Problem ->
If a line of the material holds the string "agent", please copy it.

*** Opening Data ***

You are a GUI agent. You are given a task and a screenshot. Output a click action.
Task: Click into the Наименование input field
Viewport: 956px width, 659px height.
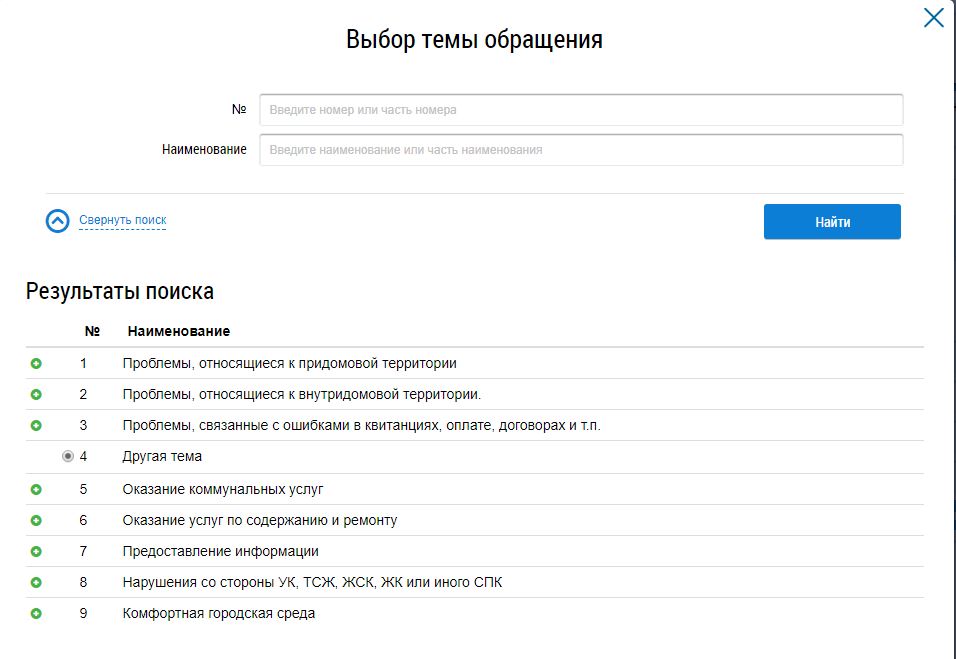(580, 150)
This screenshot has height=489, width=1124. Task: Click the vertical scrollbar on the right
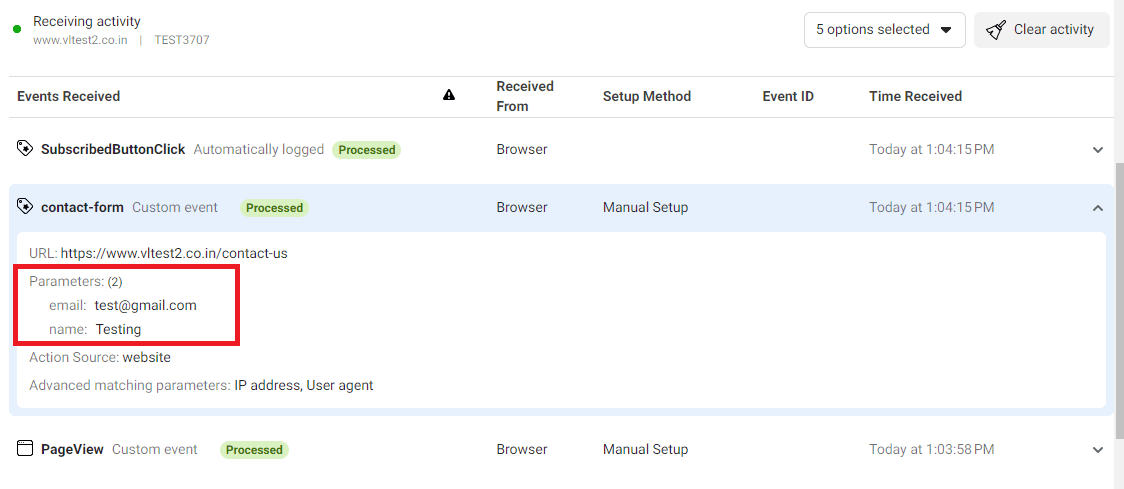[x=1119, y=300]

*** Closing Data ***
*** Opening Data ***

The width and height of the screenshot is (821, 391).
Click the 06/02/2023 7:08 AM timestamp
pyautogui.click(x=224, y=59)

*** Closing Data ***
*** Opening Data ***

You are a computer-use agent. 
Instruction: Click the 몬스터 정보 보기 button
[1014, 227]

*** Closing Data ***

Solution to the exercise ->
You are a GUI agent. You are given a task and a screenshot. Output a click action.
You are a computer-use agent. 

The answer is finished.